_ACTIONS TO TAKE_.
a: In the explanation of the R table command, swap "Console" for "Terminal" and write out the passage from "data frame. This" to "in this case).".
b: Carry on the explanation of the R contingency-table command from its final sentence.

_TEXT_.

Here’s an explanation of each part of that command:

`cont <-`

Store this table as`cont`

, so we can use it later. The command`<-`

stores the thing on its right in the thing on its left.`table(rows, columns)`

- The R command for producing tables. We replace the word`rows`

with the name of the variable we want to appear on the rows of the table, and we replace the word`columns`

with the name of the variable we want to appear in the columns of the table.`friends$culture`

- The`culture`

column of the`friends`

data frame. We’ve put this first in our`table`

command, so`culture`

appears as rows.`friends$coded`

- The`coded`

column of the`friends`

data frame. This appears second in our`table`

command, so`coded`

appears as columns.`cont`

- Lastly, we type`cont`

on its own to display the contingency table in the Console (clicking on`cont`

in the Environment tab in RStudio won’t work in this case).

_EXCERPTED DATA_.
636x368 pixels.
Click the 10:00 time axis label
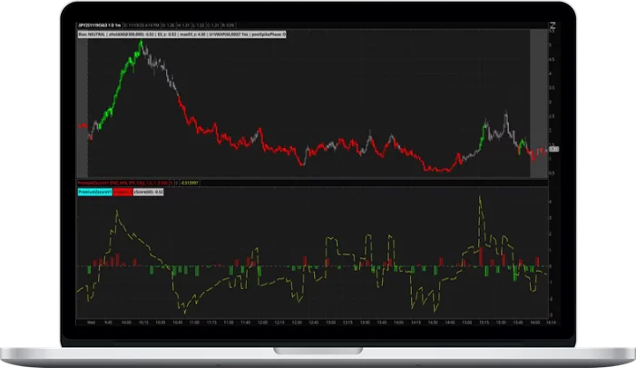pyautogui.click(x=127, y=322)
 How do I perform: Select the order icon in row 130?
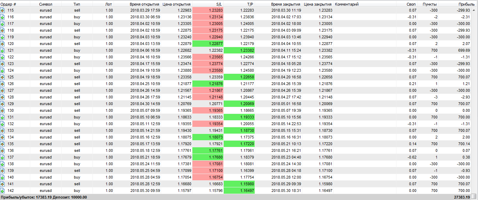click(x=2, y=111)
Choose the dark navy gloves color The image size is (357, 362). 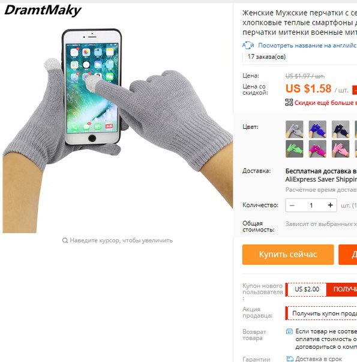tap(341, 129)
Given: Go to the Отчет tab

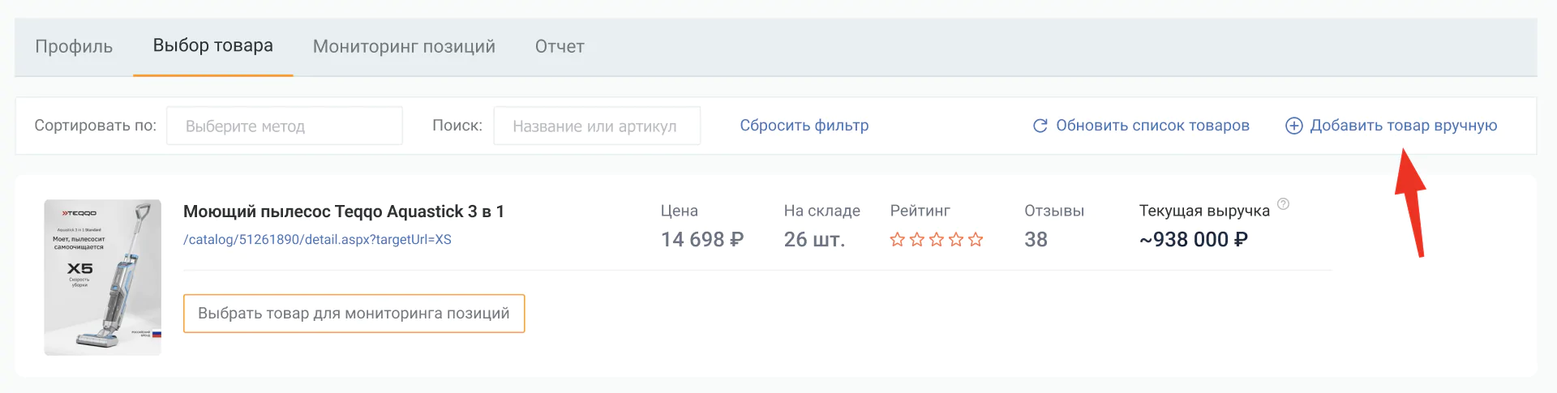Looking at the screenshot, I should pyautogui.click(x=560, y=46).
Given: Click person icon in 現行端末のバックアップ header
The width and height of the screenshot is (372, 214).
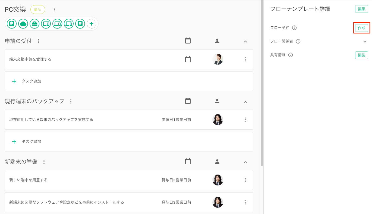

_SOLVED PROBLEMS_.
a:
data frame. This appears second in our`table`

command, so`coded`

appears as columns.`cont`

- Lastly, we type`cont`

on its own to display the contingency table in the Terminal (clicking on`cont`

in the Environment tab in RStudio won’t work in this case).

b:
R gives us a table, showing how many of each response were made in
each culture. This is called a *contingency table*. The name
*contingency table* comes from the word *contingent*, as
in, for example “Getting your degree is *contingent* on passing
your exams”. A contingency table gives the frequencies for one variable
(e.g. the interview responses) *contingent* on another variable
(e.g. the culture of the participants).

Close inspection of the contingency table reveals that, for example, the “helping” response is more common in China than in Iceland. The “activity” response is more common in Iceland than in Russia. So, it does look like childrens’ conceptions of friendship vary between cultures. Of course, not everyone in the same culture responded the same way but, overall, some types of response are more or less likely in some cultures than others.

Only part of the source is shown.